* Task A: Reproduce the part of the Dota 2 forum thread that begins at the words "I'm not a very" and stops after "as seasoned players.".
* Task B: List each distinct username that appears in a post heading of the Dota 2 forum thread, naming each one once.

* Document extract:
Dota 2 won?t make 2011 release

My bucket overflowed. Along with the reserve bucket.


----------



## Kurkkuviipale (Aug 21, 2011)

NaVi won one million dollars by beating EHOME 3-1 in the finals.

They must be freaking happy now.


----------



## Asrial (Nov 1, 2011)

I'm sorry to necro, but...













































*EXCITE MUCH*


----------



## Aceshighhhh (Nov 5, 2011)

If only Valve would send me a beta invite


----------



## Asrial (Nov 8, 2011)

Taken from the playdota-forum, regarding servers:



BabyDicK said:


> Servers2,021
> Players222 / 48,442 (0.46%)
> Average0.11 / 23.97
> Loaded17s ago
> ...


That is quite crazy numbers. More players than servers? Whaddup rich-man server-plan?!


----------



## parvis (Nov 9, 2011)

ive been on the beta theres only like 500 people online at a given time


----------



## Asrial (Nov 10, 2011)

Wait...
You made that beta key song, and they actually rewarded you a key in return, correct?!


----------



## Asrial (Mar 17, 2012)

Okay, let's rev up this thread again!

With the latest addition of Shadow Demon to the hero roster, it's quite nice to see how the game is progressing. Also, most of the artificial lag has been removed. 
Also, I'm fresh on taking a game if anyone's interested.


----------



## Erazoender (Mar 17, 2012)

I'm not a very good DoTA player so I usually get shit-stomped in game, but it's getting a little better. I come from LoL land, so DoTA feels a lot more clunky than League. Last hitting is a pain not because of the less damage you deal, but the attack animations for many heroes are absolutely horrible. Coupled with the low attack damage it makes it very unforgiving with those who can't pace themselves as well as seasoned players.

I also have played DoTA since the original and I still resent the gold penalty whenever you die. To me that makes no sense; buy having a penalty when dying that diminishes the victim's chance for the rest of the game, and when you die many times the amount that you lose doesn't diminish that much either. This makes it hard for a team that starts to lose to pick it up again, which was one thing I liked about League more than DoTA. That aside, I love everything else about DoTA, and I'm sure once I become a more capable player both of those issues would resolve themselves.

But yeah, lag.... it hasn't been resolved at all lol.


----------



## Erazoender (Mar 17, 2012)

Also anybody on League of Legends or DoTA 2 can add me....

Erazoender 

For both.


----------



## Asrial (Mar 17, 2012)

IMO, the last hitting mechanics are a little more unforgiving, but it just feels better. Some heroes like Drow or Necrolye got a ludicrous last hitting animation, but that's because they're so effing strong lategame and need something to balance it out.

* Data segment:
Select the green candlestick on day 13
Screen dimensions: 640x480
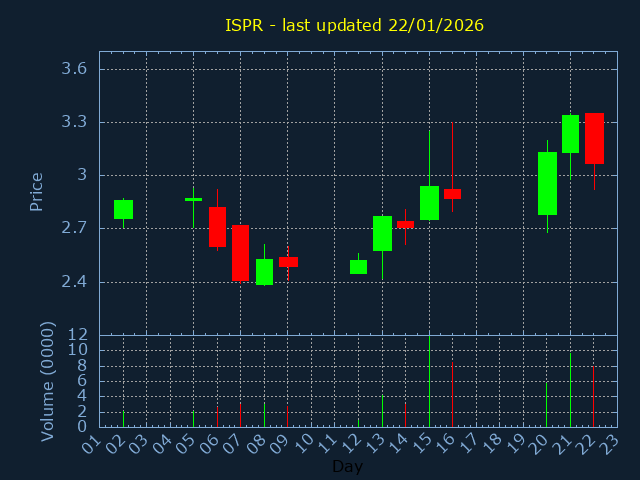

* Written answer A:
I'm not a very good DoTA player so I usually get shit-stomped in game, but it's getting a little better. I come from LoL land, so DoTA feels a lot more clunky than League. Last hitting is a pain not because of the less damage you deal, but the attack animations for many heroes are absolutely horrible. Coupled with the low attack damage it makes it very unforgiving with those who can't pace themselves as well as seasoned players.

* Written answer B:
Kurkkuviipale
Asrial
Aceshighhhh
parvis
Erazoender